I find it ironic when people are hating on one political grouping and their conduct is no better than the ones they despise.

[–] [email protected] 0 points 3 months ago (1 children)

Well get used to it, generalization is what people do, they love it, I'm doing it right now, it's a function of the human brain seeking patterns. They'll decry it against their group and use it on another group in damn near the same breath, welcome to the world. We even have phrases for it, "one bad apple spoils the whole bunch" and all. I bet if I scrolled through your comment history (I'm not gonna, but if I did) I wouldn't have to go too far to see you generalize about a group commonly perceived as "all bad," I'd guess it's republicans, probably say they're all racists or all nazis or all X, it doesn't really matter, point is the odds that you do are higher than the odds that you don't.

[–] [email protected] 0 points 3 months ago* (last edited 3 months ago) (1 children)

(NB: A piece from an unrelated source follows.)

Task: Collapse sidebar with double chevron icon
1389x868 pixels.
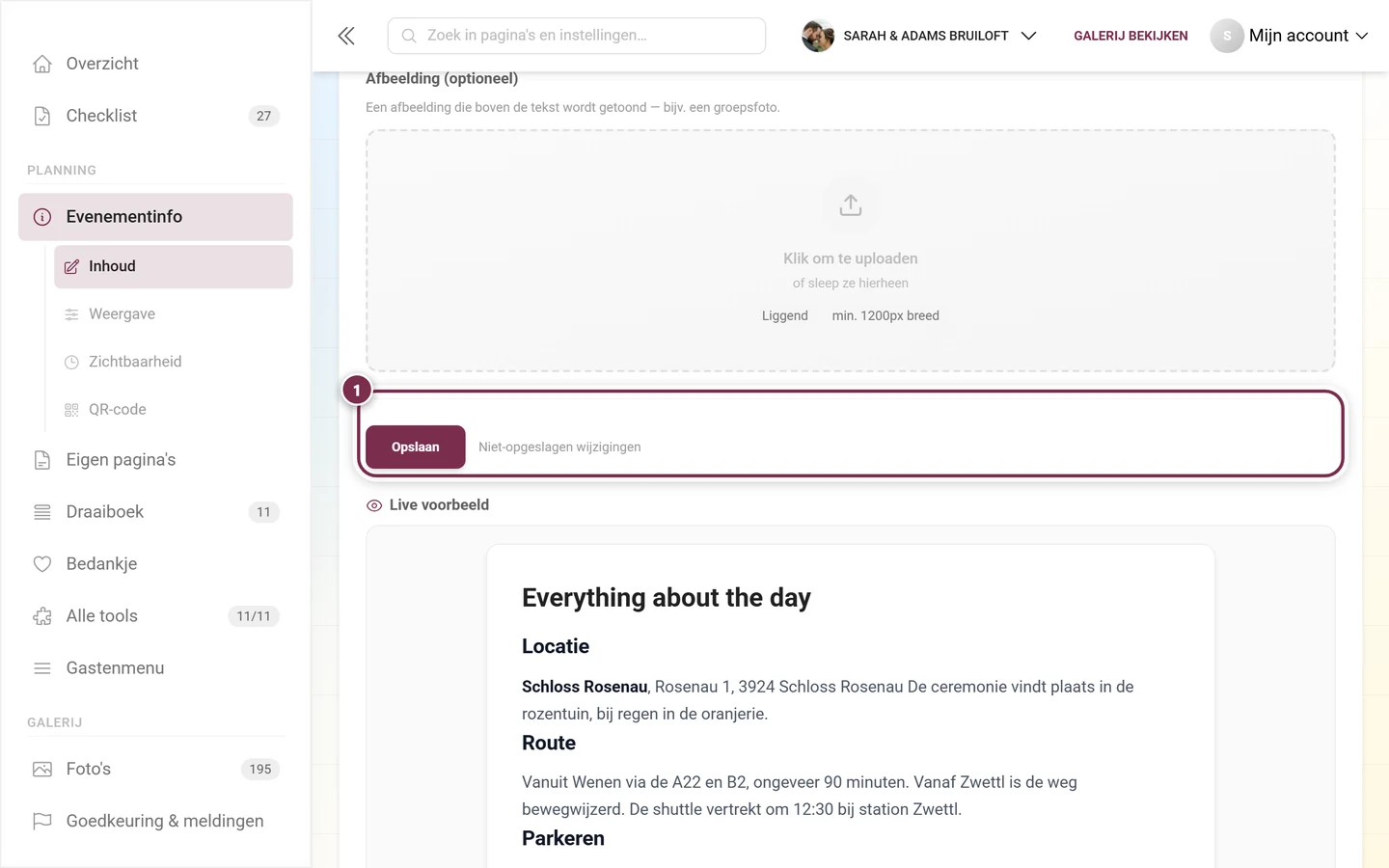Action: (x=346, y=36)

What you are referring to is heuristics. It's simplistic. Effective for wild animals that require processing of complex information quickly to escape predators for example, but not so much for civilised humans that require a greater deal of accuracy.

You demonstrated the ineffectiveness of the approach by assuming I'm a Democrat or even American.

The skill is in understanding the process, the flaw and developing a capability for critical thought. You'll get there eventually, hopefully.

[–] [email protected] 0 points 3 months ago (1 children)

You demonstrated the ineffectiveness of the approach by assuming I'm a Democrat or even American.

Actually I assumed you're a lemmy user, of which I've yet to meet one who doesn't generalize republicans whether the poster is american or not. Not without reason, mind you, many republicans are say, racist, though many are not. It serves as a damn fine example of exactly what I'm referring to and is also a generalization in and of itself, which doubles back to make my point again. I understand the process, and in fact at times see value in it rather than simply nature at work, the trick is knowing what to do with the generalization. Should you hate X because X usually Ys? No, but if Y is an undesirable behavior trait in X you should at least find out if they Y before becoming entwined with them somehow.

[–] [email protected] -1 points 3 months ago* (last edited 3 months ago) (1 children)

What?

Was that just an embarrassed verbal vomit?

You were wrong, and rather than admitting, or leaving it, you continue trying to spew words in the hope that you confuse and distract people from realising you were wrong. Are you that insecure?

[–] [email protected] 1 points 3 months ago

The point is we all generalize, the problem is not knowing how to apply it, and whether or not the generalization is perceived as good or bad is highly contextual. Feel free to not get it all you want, doesn't hurt me any.